BEGIN

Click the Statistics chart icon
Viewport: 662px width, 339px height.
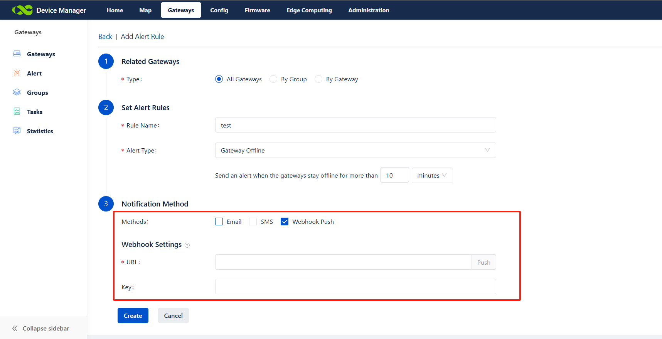[17, 131]
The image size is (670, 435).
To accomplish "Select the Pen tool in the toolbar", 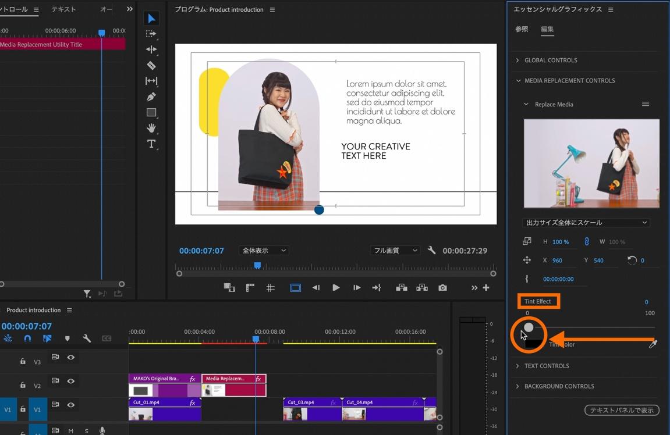I will pos(151,97).
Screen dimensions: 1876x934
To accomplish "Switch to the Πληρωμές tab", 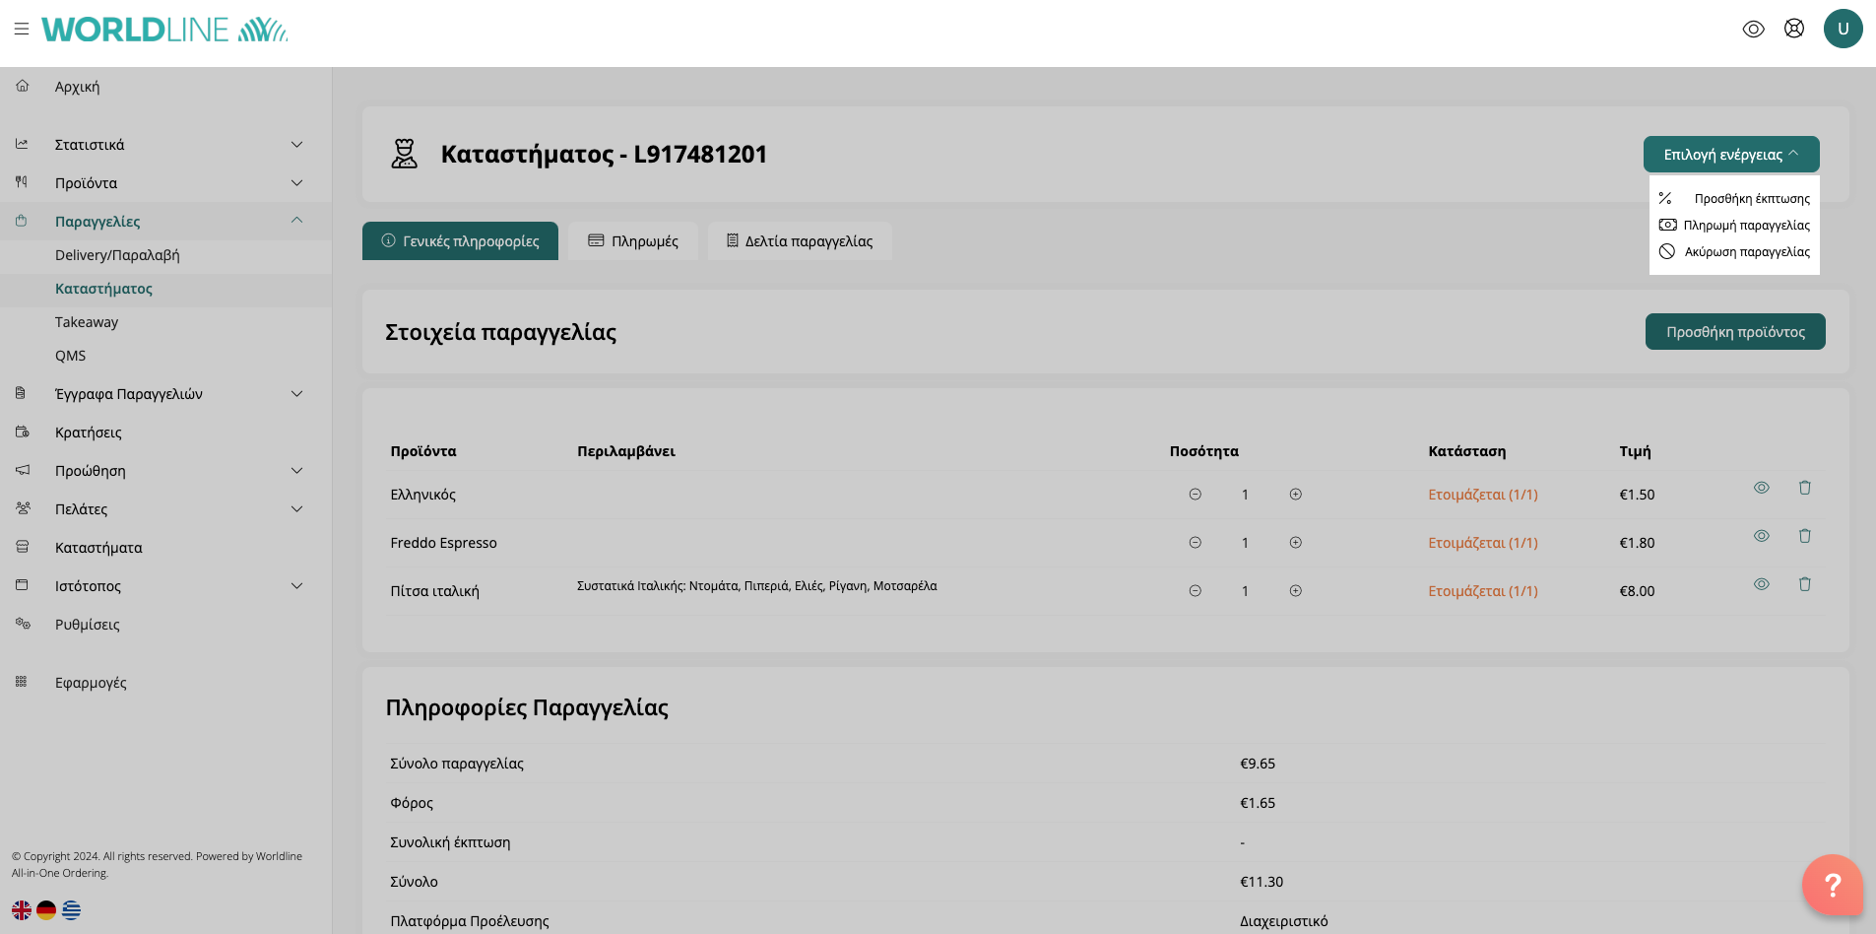I will [x=633, y=241].
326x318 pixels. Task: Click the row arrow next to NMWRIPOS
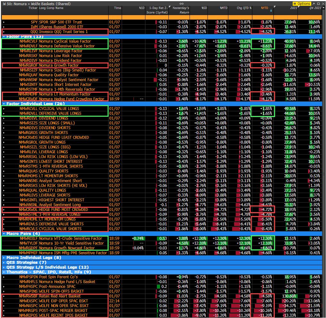coord(4,315)
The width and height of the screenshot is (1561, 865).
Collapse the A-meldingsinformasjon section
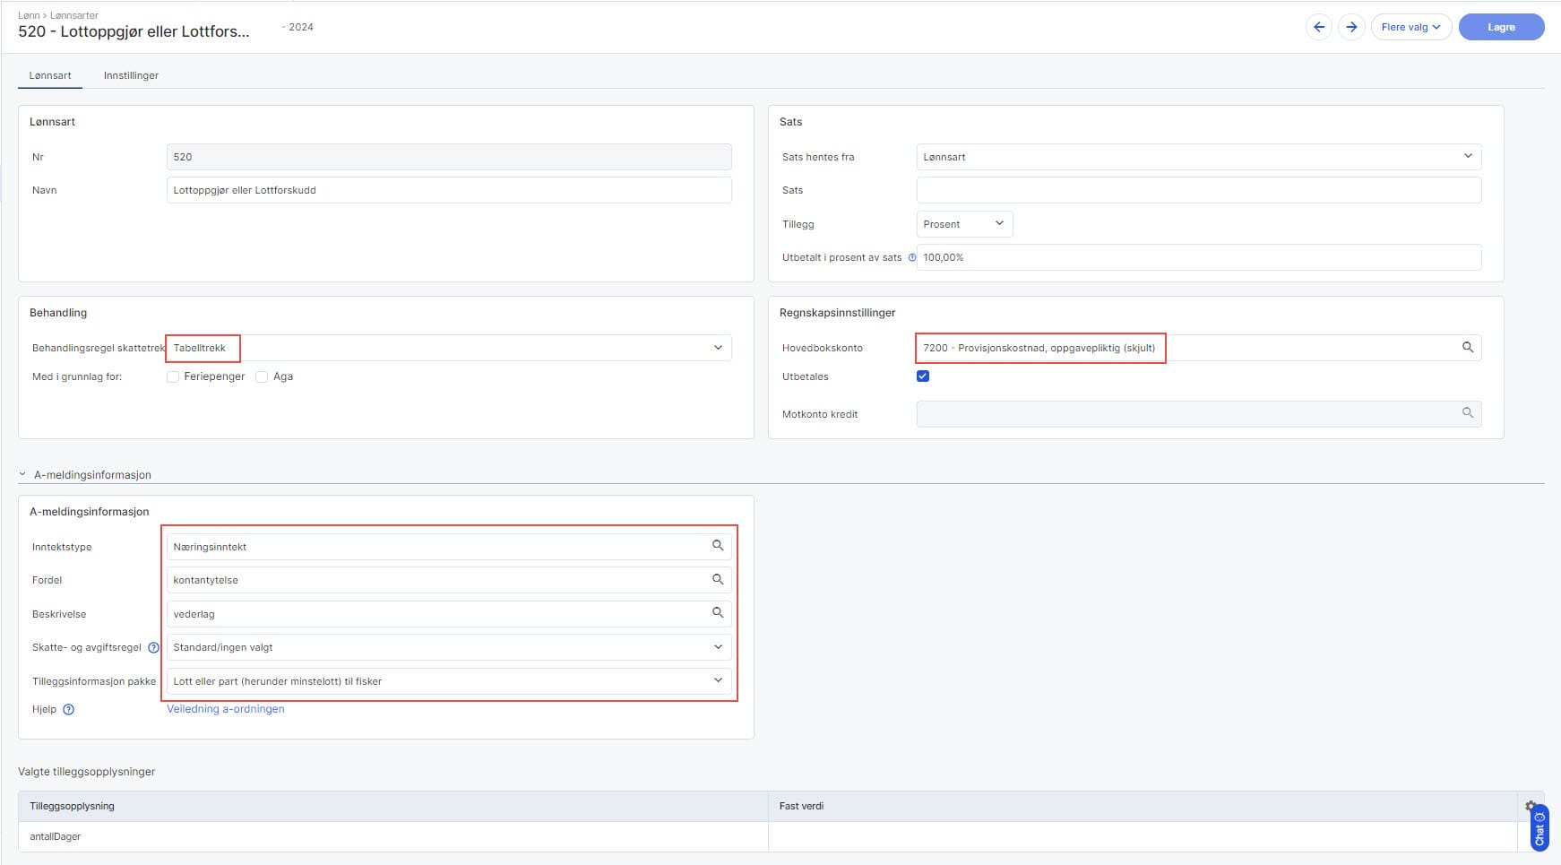click(22, 475)
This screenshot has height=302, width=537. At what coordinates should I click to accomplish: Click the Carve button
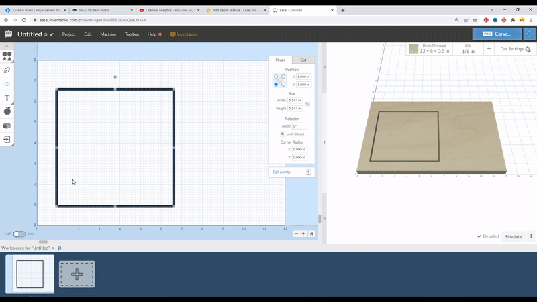click(497, 34)
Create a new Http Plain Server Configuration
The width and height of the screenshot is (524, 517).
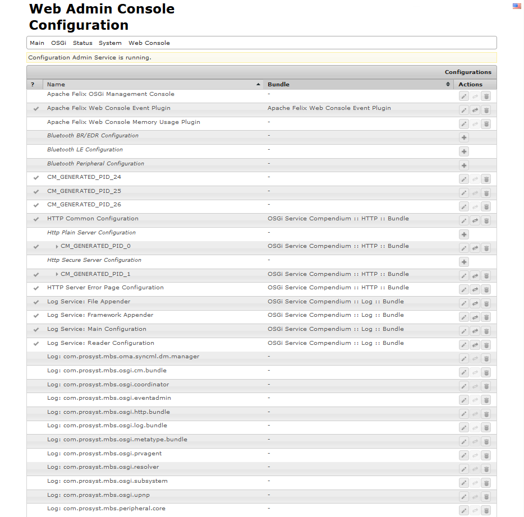[464, 234]
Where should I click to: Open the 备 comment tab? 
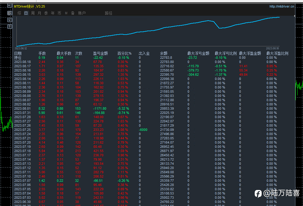tap(73, 13)
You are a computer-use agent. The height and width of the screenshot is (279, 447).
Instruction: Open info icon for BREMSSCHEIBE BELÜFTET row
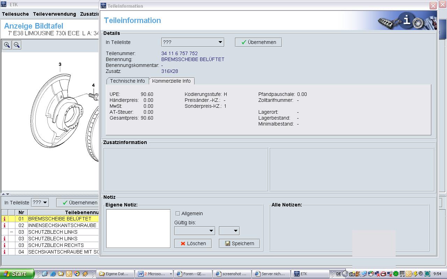5,219
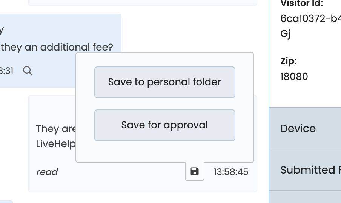Click empty area inside the save options popup
The image size is (341, 203).
click(x=164, y=152)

END

→ **Problem details**
Please copy exactly the lines from the one that contains "Collapse the A-meldingsinformasjon section" through the last line of the listing above, leaving out the pictures.

→ **Response below**
Collapse the A-meldingsinformasjon section
click(22, 475)
This screenshot has height=302, width=537. At what coordinates should I click to accomplish: Click the Carve button
click(497, 34)
Create a new Http Plain Server Configuration
The width and height of the screenshot is (524, 517).
[464, 234]
Where should I click to: Open the 备 comment tab? 
tap(73, 13)
You are a computer-use agent. The height and width of the screenshot is (279, 447).
Instruction: Open info icon for BREMSSCHEIBE BELÜFTET row
5,219
Click empty area inside the save options popup
The image size is (341, 203).
click(x=164, y=152)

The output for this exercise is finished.